O trabalho escravo no Brasil contemporâneo
Enviada em 17/10/2020
A Leia Áurea assinada no tempo do Brasil império foi um grande avanço para o combate a escravidão naquela época, hoje no século 21, existe outra ideia de trabalho escravo que as leis modernas tentam coibir. E, esse assunto é tão preocupante que a ONU tenta combater por meio do programa de Objetivos de Desenvolvimento Sustentável (ODS). Por isso que, esse problema indesejado, muitas vezes, causa na sociedade ora degradação da vida humana ora problema de confiabilidade nos negócios para o país.
Inicialmente, cabe destacar que o trabalho análogo a escravidão no Brasil é uma situação de desrespeito a vida humana, pois, por muita das vezes, impõe condições de trabalho subumana como por exemplo, alojamentos inadequados, restrição da liberdade e trabalho por dívida. Portanto, é urgente que a sociedade civil e seus governantes discutam sobre essa problemática, a fim de se evitar ou minimizar as condições impostas aos trabalhadores que por muitas das vezes são imigrantes da América Latina ou se encontram em situação de vulnerabilidade econômica no Brasil.

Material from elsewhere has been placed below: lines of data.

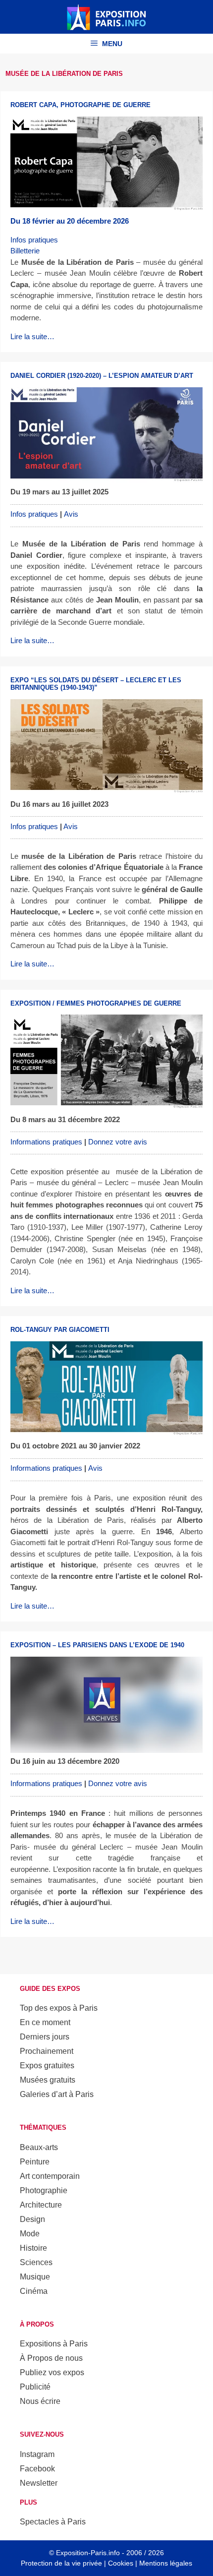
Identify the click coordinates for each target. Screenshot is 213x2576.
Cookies (120, 2563)
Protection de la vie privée (61, 2563)
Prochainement (46, 2051)
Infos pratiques (34, 240)
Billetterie (25, 250)
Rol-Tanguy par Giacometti (59, 1329)
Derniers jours (44, 2037)
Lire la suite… (32, 336)
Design (32, 2219)
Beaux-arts (39, 2147)
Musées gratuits (47, 2080)
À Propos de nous (51, 2358)
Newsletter (38, 2483)
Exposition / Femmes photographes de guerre (95, 1003)
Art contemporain (50, 2176)
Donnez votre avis (117, 1142)
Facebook (37, 2468)
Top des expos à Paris (59, 2008)
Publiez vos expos (52, 2372)
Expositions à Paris (54, 2343)
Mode (30, 2233)
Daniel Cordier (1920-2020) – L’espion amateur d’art (101, 375)
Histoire (33, 2248)
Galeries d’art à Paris (57, 2094)
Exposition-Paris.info (88, 2553)
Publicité (35, 2387)
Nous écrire (40, 2401)
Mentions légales (165, 2563)
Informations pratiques (46, 1142)
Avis (71, 514)
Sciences (36, 2262)
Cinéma (34, 2291)
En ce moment (45, 2022)
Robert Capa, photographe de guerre (80, 105)
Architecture (41, 2205)
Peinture (35, 2161)
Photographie (43, 2190)
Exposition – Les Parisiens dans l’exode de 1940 (97, 1645)
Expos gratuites (47, 2065)
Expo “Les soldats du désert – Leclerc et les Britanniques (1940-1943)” (95, 684)
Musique (35, 2277)
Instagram (37, 2454)
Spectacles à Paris (53, 2521)
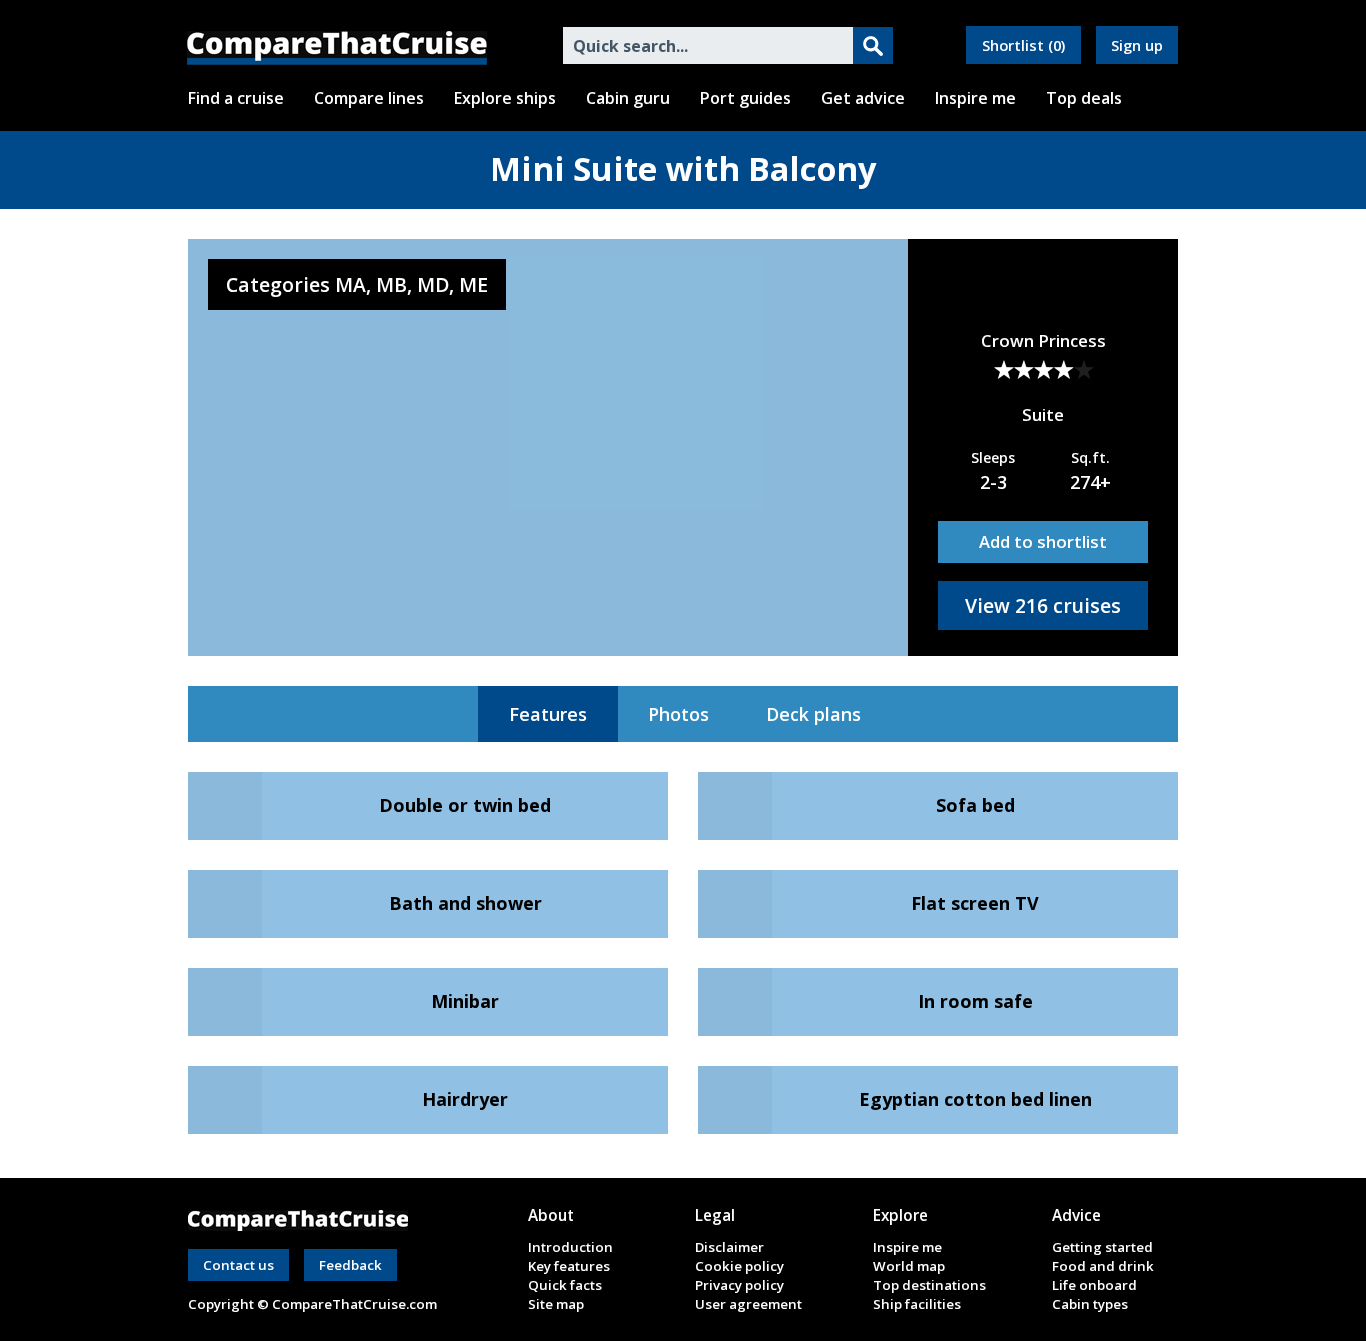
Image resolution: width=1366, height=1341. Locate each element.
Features (548, 714)
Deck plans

Outro ponto a ser explorado, é de como o trabalho escravo afeta a economia no Brasil, já que quando uma empresa é descoberta fazendo uso desse modelo laboral, o mercado nacional e internacional trata logo de rechaçar seus produtos. Logo, é notório que o uso do trabalho análogo a escravidão traz um impacto negativo ao comercio brasileiro, uma vez que com ele não vem só a instabilidade comercial e insegurança trabalhista, mas também o enfraquecimento comercia da empresa e o inchamento público.
Então, uma das soluções que se apresentam na luz dessa mazela é colocar em voga esse assunto, por meio do Ministério da Cidadania e do Trabalho, na Câmara dos Deputados e Senadores, com a finalidade de se pensar meios melhores de prevenção, assistência e repressão para combater a escravidão. E, algumas dessas ideias podem passar pela difusão desse assunto na sociedade, por meio de veículos de impressa, penas mais duras para praticantes desse crime e aumento na vigilância nos pontos que hoje são mais usados para prática desse ilícito como, áreas rurais e empresas do ramo têxtil.